Ainsi, la présence d’un grand nombre de requins renseigne sur l’extraordinaire richesse du milieu marin qui régnait à tous les étages de la chaîne alimentaire. Ces derniers ayant assez peu évolué depuis le Stampien, leurs descendants actuels, parfois très semblables, possèdent une morphologie similaire. Cinq types de "profil dentaire" ont ainsi été reconnus chez les requins. Certains avaient une alimentation très spécialisée composée de planctons, comme le Cetorhinus, ou au contraire très diversifiée comme le Galeocerdo.
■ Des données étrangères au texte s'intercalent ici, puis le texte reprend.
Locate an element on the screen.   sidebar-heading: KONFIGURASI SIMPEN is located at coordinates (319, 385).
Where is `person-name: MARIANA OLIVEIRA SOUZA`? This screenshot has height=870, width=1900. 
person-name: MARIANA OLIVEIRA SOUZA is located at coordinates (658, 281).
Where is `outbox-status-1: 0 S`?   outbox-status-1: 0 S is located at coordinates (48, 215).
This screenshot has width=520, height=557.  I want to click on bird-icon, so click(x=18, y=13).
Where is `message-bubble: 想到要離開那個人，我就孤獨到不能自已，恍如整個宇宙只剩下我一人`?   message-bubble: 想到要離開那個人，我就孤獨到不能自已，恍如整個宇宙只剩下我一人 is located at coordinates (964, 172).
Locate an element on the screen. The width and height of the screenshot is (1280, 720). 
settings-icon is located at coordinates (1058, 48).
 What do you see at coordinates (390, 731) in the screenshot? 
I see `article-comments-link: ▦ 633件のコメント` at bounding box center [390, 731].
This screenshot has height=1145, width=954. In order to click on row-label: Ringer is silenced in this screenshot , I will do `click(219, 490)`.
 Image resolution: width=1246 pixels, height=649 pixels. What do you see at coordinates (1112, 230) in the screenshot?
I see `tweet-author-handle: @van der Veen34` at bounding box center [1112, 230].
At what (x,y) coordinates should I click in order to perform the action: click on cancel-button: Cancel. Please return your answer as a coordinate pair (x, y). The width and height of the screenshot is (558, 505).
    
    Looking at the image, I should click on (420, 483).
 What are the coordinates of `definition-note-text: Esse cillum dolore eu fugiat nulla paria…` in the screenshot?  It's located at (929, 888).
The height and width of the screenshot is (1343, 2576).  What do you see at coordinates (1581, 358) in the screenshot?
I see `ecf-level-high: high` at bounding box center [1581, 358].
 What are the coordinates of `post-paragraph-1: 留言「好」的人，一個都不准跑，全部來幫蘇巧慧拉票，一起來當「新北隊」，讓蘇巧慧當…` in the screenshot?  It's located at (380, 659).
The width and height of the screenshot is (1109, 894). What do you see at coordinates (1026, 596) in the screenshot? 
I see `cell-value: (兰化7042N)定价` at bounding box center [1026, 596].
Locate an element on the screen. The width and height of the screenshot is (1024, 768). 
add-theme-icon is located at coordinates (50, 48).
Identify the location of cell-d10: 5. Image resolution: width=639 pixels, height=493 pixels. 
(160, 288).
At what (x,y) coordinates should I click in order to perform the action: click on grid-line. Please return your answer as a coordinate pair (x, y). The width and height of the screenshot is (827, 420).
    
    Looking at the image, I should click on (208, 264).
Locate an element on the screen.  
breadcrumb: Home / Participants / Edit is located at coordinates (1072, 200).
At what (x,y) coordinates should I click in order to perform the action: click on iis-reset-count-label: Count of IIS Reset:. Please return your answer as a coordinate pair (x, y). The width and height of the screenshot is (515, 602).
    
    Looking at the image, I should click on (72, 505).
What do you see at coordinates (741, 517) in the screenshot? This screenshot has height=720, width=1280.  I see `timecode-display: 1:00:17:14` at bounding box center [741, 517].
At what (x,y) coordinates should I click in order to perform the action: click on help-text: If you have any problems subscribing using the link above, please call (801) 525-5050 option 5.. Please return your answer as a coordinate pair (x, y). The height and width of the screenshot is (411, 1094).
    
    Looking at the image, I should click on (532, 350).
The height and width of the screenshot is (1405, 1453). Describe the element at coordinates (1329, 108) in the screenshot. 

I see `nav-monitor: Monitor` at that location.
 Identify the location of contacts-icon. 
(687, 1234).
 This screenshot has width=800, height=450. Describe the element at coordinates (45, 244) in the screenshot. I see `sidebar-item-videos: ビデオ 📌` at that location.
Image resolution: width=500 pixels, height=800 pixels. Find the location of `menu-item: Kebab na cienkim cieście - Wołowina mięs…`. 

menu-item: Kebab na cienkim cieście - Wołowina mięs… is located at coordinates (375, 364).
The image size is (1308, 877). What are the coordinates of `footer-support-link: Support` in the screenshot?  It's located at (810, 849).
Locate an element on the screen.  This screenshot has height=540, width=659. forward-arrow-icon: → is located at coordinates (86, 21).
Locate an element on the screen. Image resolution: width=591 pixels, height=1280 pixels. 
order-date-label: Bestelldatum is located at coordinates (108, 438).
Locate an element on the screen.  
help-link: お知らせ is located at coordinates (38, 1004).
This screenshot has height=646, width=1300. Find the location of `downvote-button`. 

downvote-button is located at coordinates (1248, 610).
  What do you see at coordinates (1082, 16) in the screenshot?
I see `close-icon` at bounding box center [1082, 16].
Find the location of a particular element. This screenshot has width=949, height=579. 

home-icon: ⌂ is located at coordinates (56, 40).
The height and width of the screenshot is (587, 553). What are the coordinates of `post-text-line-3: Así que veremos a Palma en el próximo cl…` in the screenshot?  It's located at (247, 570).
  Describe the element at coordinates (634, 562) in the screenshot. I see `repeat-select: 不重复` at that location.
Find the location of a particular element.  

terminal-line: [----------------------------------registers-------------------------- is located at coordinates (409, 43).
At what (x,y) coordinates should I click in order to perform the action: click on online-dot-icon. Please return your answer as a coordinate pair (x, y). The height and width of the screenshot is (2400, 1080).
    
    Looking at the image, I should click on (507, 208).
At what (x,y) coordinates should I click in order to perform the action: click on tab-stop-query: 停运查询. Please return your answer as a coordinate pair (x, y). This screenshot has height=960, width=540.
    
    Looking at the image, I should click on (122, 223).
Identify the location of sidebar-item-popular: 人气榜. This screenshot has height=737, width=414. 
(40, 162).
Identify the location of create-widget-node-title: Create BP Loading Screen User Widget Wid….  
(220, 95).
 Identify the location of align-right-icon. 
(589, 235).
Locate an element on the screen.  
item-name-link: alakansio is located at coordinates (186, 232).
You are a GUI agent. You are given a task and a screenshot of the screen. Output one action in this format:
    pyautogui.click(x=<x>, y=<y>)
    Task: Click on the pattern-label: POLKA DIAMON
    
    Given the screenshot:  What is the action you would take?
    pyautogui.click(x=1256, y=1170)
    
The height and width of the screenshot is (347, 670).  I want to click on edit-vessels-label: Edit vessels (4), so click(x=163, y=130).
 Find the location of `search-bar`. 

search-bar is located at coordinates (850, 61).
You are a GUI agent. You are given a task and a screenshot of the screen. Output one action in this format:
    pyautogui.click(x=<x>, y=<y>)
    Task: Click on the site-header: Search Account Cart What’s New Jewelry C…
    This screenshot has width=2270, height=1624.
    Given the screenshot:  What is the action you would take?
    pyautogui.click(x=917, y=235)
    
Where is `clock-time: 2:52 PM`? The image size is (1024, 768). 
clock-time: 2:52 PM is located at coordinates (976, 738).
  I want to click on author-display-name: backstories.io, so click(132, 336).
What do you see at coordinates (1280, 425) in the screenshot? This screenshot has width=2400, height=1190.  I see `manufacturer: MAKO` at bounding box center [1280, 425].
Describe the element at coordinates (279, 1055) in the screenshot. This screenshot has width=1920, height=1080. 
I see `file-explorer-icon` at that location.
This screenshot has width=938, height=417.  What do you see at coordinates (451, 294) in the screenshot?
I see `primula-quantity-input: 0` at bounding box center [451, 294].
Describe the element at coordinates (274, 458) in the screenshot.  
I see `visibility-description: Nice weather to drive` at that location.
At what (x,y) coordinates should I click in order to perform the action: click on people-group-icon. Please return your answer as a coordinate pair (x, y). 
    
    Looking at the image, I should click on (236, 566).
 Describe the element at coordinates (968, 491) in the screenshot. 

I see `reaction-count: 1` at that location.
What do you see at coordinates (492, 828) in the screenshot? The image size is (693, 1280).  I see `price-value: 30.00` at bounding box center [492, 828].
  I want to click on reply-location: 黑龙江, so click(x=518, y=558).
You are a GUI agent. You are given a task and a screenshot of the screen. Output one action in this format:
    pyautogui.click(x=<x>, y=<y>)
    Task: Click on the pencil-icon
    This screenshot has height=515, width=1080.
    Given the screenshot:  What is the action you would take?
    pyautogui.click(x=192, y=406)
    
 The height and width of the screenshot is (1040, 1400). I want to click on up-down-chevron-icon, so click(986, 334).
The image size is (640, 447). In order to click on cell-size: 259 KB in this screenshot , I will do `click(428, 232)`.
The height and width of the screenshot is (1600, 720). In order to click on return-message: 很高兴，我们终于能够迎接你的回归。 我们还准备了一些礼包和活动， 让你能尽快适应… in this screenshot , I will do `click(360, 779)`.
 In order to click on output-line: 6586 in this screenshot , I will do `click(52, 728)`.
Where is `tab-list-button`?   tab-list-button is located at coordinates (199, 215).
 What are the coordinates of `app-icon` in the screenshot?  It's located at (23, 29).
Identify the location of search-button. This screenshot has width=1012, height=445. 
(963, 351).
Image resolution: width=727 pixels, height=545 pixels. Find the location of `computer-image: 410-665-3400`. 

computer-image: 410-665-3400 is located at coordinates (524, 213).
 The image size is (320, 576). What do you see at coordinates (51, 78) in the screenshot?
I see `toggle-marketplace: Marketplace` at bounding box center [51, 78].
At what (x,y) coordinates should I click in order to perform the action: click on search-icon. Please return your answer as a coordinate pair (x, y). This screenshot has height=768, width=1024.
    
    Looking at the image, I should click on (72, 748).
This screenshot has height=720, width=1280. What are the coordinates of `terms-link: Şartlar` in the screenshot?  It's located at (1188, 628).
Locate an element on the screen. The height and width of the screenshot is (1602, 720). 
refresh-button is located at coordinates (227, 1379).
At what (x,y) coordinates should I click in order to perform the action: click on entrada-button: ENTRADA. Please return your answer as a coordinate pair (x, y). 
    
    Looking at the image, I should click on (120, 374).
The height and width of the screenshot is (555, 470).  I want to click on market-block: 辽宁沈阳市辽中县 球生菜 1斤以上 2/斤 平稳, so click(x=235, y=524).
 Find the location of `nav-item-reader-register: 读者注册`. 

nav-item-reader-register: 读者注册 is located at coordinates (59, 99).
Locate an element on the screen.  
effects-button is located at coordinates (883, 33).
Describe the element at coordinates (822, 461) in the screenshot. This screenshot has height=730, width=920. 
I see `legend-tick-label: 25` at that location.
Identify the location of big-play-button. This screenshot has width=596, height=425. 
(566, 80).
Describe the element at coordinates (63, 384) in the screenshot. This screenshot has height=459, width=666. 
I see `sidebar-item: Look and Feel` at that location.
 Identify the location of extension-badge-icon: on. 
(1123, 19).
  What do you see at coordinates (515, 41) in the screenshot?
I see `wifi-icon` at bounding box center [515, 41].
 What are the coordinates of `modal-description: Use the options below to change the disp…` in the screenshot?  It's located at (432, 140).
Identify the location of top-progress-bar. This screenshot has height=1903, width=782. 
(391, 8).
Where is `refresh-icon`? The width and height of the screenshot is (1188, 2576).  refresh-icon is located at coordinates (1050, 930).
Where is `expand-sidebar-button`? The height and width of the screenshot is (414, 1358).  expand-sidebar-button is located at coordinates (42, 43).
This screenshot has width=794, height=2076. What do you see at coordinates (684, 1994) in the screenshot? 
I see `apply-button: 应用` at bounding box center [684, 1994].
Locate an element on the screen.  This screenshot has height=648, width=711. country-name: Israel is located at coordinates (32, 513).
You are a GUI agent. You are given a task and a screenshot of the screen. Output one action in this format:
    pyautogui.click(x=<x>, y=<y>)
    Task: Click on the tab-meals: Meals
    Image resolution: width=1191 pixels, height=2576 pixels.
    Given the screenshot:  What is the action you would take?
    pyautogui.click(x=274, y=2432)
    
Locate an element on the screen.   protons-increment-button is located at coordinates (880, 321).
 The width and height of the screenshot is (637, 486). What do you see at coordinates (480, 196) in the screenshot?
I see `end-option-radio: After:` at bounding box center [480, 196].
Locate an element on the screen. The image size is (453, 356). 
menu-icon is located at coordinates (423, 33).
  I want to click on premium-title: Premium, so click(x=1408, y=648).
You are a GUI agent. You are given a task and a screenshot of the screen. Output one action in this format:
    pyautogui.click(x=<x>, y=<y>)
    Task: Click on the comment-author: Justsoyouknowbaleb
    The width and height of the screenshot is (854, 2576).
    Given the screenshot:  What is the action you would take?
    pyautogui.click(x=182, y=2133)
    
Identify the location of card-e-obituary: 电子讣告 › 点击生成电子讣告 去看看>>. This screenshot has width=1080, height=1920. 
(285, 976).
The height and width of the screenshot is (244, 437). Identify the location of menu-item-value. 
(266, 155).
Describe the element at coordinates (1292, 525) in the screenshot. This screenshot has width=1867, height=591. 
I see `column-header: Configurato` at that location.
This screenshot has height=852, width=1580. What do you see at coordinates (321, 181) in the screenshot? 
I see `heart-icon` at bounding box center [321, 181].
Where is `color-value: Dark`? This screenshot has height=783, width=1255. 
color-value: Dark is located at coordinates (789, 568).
Les nombreux restes de raies et de dorades indiquent pour leur part une abondance de coquillages et de crustacés, dont elles se nourrissent.

La comparaison avec les modes de vie des espèces actuelles permet également de reconstituer l’habitat d’origine des espèces découvertes à Vayres-sur-Essonne. On sait qu’elles sont caractéristiques d’eaux tempérées chaudes, peu profondes et bien oxygénées, dont le fond est couvert d’herbiers. L’identification du milieu côtier, entre terre et eau, est plus difficile. Puisque oiseaux marins et tortues ont fréquenté cet espace littoral, on imagine une plage sableuse, un cordon dunaire. La vingtaine de fossiles d’animaux terrestres apporte quant à elle de précieuses indications sur l’environnement continental qui existait non loin du littoral. La présence d’Anthracotherium, mammifère amphibie morphologiquement proche d'un hippopotame, et de tortues d’eau douce indiquent par exemple la présence de zones humides (marécages, lacs). Enfin, l’identification d’un fragment de bois fossilisé proche des cyprès chauves actuels renforce l’hypothèse d’un milieu boisé inondé.

Pour ceux qui s’intéressent aux mondes disparus, ce flash-back incite bien évidemment à la rêverie. Pour le scientifique, il s’avère très utile pour comprendre l’évolution de la biodiversité jusqu’à maintenant. L'histoire de la vie sur Terre montre en effet une succession d'espèces fossiles qui évoluent ou disparaissent au gré des événements globaux (tectoniques, climatiques…). "Si l’on veut être en mesure d’interpréter correctement l’incidence du réchauffement climatique sur la biodiversité, nous devons nous référer aux événements du passé qui apportent une documentation sur ce thème, assure Didier Merle. En cela, les paléontologues et les géologues ont le recul nécessaire, car ils travaillent sur une longue échelle de temps."